··· EXCERPT TO READ

Turkish Law Blog

Wrongful Behaviour and Directors’ Authority as a Constraining Mechanism

Samet Çalışkan Samet Çalışkan/ Newcastle University
15 July, 2019
427

Introduction

Directors, as principal officers, are empowered with an extensive authority to run a company and such an authority can be used for good or ill. The limitations placed on directors’ authority to enter into a binding transaction can constrain them regarding their involvement in wrongful behaviour. In order to determine the existence of such limitations, there is a need to examine how the company is typically run by the board of directors, and how their authority is regulated.

A public limited company’s ‘decision-making structure is principally an authority-based one’.[1] This leads to a ‘board-centric form of corporate governance’ which Bainbridge identified as ‘director primacy’.[2] Although the board of directors in modern companies is an organ invested with great decision making power for the running of the company, it does not normally take all day to day decisions by itself. Its power is allocated to a particular director who automatically becomes responsible for a specific task, and this allocation is recognized by statute and common law.

Articles of Association

In the UK, companies registered after 1 May 2009 can design their articles of association based on the Model Articles, and Table A for companies registered before this date, and they both confer authority on directors to bind the company and authorize others. Regulations 70–72 of Table A provide authority to directors to delegate their powers and allocate their responsibilities. Regulation 70 states that,

Subject to the provisions of the Act, the memorandum and the articles, and to any directions given by special resolution, the business of the company shall be managed by the directors who may exercise all the powers of the company…The powers given by this regulation shall not be limited by any special power given to the directors by the articles and a meeting of directors at which a quorum is present may exercise all powers exercisable by the directors.

Also, under Regulation 71, directors can appoint any person to act as an agent of the company, and he/she may be authorized to allocate such powers to others. Under Regulation 72, directors can also delegate their powers to other directors designated to manage specific tasks. Although the Model Articles modified Table A, the wording is still similar. While Article 5 of the Model Articles empowers the board of directors to delegate its powers to any director, and to other individuals, Article 3 also confers the responsibility on directors to manage the company and determines the breadth of their powers.

······
··· AVAILABLE DATA

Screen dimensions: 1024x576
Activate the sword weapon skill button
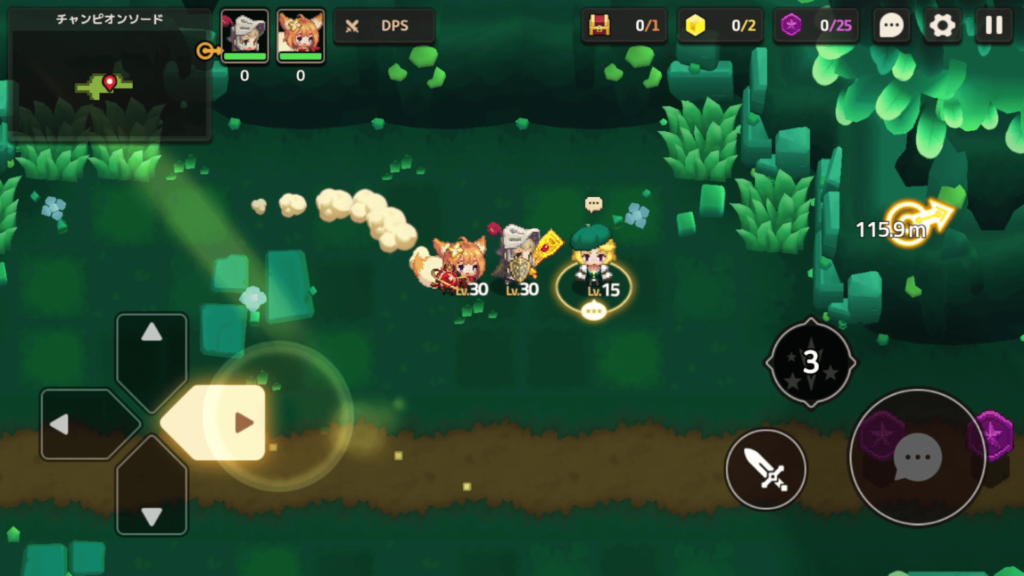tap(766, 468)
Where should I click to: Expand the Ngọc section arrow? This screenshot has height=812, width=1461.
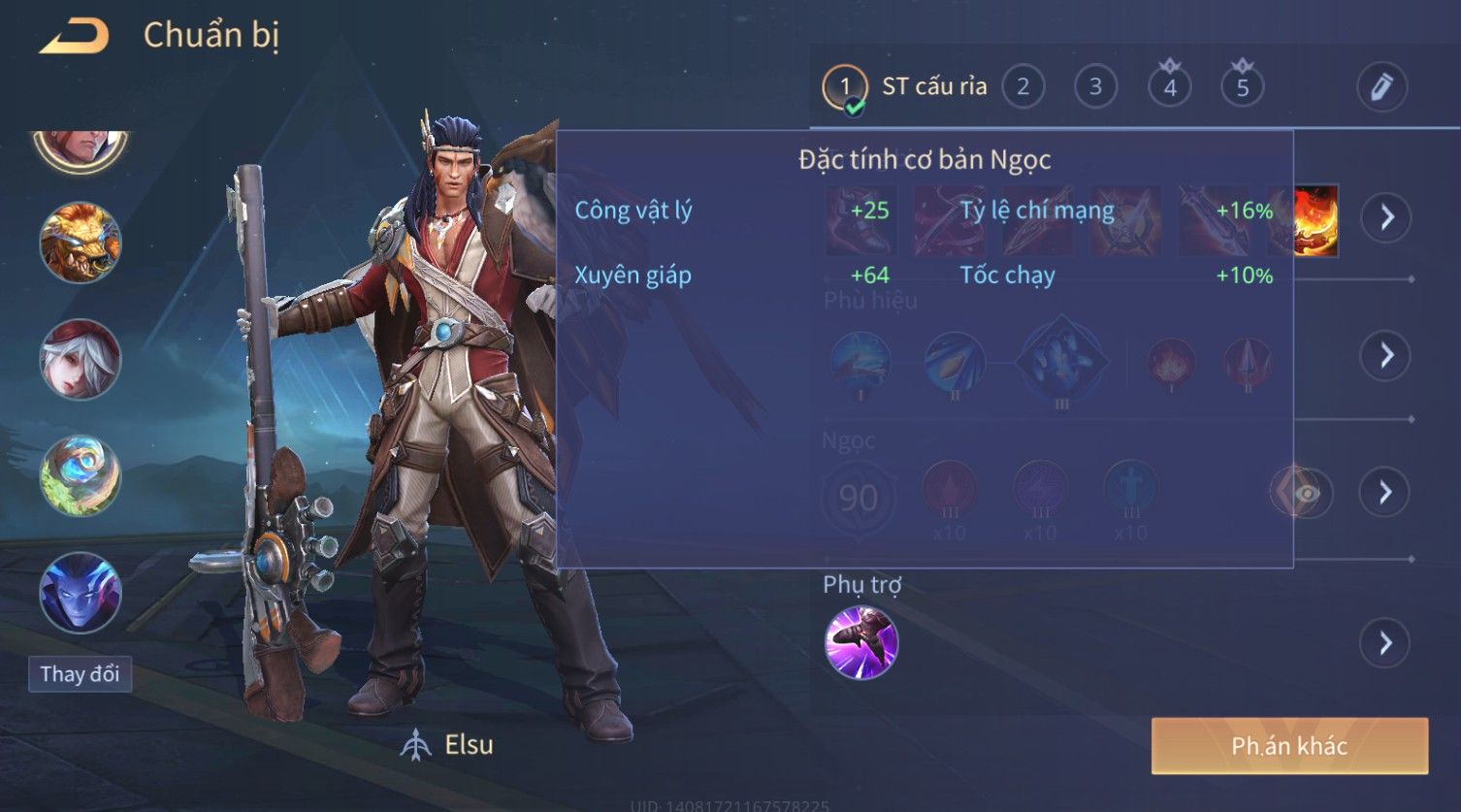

······

EXERCISE INSTRUCTIONS:
A - Answer these questions using the blog post on directors' authority:
(i) Who identified the "board-centric form of corporate governance" as "director primacy"?
(ii) Companies registered after what date can base their articles of association on the Model Articles?
(iii) Under which regulation of Table A can directors appoint any person to act as an agent of the company?
B - Copy the blog post on directors' authority, starting at "Directors, as principal" and ending at "authority is regulated.", and swap "principal officers" for "chief officers".
The listing placed after the blog post comes from a separate source.

SOLUTIONS FOR EACH TASK:
A -
(i) Bainbridge
(ii) 1 May 2009
(iii) Regulation 71

B -
Directors, as chief officers, are empowered with an extensive authority to run a company and such an authority can be used for good or ill. The limitations placed on directors’ authority to enter into a binding transaction can constrain them regarding their involvement in wrongful behaviour. In order to determine the existence of such limitations, there is a need to examine how the company is typically run by the board of directors, and how their authority is regulated.